(Problem to work on): Could you find every line in the records below that contains the word "pencil" and copy it?

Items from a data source
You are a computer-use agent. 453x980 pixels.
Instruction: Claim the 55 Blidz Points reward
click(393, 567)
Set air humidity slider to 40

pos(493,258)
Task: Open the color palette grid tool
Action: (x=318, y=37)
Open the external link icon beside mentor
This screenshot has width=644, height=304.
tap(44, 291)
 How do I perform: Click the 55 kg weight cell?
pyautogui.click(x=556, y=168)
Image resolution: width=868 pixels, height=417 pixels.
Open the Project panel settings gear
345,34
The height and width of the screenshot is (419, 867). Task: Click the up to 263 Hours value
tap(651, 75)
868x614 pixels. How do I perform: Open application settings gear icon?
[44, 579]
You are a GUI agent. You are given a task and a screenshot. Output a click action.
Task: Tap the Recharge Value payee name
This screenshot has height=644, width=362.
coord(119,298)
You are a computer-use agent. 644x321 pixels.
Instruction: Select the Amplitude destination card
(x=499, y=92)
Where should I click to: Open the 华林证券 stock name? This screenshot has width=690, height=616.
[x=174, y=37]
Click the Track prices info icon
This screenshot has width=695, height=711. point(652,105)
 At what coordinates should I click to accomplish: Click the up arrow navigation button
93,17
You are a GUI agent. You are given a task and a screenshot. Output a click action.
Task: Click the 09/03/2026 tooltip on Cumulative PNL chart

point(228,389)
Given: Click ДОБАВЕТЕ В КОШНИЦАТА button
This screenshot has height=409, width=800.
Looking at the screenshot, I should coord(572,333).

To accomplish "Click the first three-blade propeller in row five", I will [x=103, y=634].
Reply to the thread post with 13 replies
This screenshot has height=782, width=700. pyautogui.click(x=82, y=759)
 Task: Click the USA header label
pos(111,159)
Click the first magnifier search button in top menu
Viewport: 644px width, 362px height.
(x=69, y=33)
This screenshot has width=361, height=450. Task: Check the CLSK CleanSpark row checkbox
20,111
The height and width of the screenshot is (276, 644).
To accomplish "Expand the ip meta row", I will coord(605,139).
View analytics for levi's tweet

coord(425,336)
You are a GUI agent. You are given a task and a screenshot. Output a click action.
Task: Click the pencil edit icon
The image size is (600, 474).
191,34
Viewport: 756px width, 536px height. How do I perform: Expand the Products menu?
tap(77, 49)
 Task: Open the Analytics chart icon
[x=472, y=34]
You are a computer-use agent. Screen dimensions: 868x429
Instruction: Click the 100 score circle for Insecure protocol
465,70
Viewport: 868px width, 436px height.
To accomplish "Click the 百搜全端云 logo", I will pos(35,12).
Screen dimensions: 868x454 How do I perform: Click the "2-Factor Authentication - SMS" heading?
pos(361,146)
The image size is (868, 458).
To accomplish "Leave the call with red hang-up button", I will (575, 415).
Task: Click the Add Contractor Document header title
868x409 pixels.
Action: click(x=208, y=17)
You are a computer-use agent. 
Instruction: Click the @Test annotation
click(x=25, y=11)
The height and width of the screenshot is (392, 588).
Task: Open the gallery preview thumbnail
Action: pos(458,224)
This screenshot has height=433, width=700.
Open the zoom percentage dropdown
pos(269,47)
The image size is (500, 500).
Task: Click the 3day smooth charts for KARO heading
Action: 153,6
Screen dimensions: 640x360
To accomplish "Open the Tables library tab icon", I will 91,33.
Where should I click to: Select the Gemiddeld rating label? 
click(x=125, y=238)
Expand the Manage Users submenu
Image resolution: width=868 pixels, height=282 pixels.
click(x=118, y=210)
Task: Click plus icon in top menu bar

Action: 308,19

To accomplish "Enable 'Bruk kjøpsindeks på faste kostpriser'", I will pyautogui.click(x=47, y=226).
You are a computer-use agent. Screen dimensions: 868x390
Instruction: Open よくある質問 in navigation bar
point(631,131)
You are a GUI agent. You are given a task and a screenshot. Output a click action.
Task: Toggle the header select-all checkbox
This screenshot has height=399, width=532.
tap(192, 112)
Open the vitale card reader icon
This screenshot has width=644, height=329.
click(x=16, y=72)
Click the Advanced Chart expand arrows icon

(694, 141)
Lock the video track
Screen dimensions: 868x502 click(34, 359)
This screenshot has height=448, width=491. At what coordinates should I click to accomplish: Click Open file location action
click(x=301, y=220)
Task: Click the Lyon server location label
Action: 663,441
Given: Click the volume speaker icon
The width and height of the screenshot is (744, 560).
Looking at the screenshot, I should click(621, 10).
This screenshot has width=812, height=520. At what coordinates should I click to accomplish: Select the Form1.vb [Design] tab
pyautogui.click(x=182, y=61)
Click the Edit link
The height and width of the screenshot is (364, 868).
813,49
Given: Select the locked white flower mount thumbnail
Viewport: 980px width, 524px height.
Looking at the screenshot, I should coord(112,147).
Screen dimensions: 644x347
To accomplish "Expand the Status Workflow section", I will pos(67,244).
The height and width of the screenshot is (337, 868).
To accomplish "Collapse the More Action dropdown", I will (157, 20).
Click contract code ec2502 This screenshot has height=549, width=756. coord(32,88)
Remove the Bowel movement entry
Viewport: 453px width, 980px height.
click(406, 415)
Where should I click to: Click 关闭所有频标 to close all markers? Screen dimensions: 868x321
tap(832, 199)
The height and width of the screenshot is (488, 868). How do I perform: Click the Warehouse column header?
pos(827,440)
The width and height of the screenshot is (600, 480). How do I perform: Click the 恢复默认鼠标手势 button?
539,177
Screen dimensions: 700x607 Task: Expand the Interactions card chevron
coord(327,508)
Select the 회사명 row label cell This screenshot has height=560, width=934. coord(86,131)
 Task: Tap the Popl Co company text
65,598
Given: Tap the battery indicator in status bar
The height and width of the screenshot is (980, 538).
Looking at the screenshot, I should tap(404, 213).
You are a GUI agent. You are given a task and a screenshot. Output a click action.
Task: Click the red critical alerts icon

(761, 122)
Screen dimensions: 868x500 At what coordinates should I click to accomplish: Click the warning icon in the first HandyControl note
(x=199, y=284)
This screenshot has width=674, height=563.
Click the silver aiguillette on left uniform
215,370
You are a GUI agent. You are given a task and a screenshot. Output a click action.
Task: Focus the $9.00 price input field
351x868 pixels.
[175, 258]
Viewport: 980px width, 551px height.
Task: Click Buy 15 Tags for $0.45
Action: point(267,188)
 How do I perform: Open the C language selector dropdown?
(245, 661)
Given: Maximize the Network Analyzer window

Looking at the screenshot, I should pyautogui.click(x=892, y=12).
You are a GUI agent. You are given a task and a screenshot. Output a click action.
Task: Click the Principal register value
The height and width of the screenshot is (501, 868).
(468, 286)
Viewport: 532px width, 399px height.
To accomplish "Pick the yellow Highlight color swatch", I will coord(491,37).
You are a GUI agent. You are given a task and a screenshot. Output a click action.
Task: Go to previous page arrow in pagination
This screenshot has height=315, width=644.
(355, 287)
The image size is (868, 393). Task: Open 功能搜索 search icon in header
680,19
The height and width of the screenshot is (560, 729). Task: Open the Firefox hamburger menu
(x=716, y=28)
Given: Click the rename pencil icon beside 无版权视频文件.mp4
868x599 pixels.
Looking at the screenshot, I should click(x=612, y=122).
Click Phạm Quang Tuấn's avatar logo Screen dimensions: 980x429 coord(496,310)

(Response for this exercise):
Task: Click the pencil edit icon
Given: Click the rename pencil icon beside 无版权视频文件.mp4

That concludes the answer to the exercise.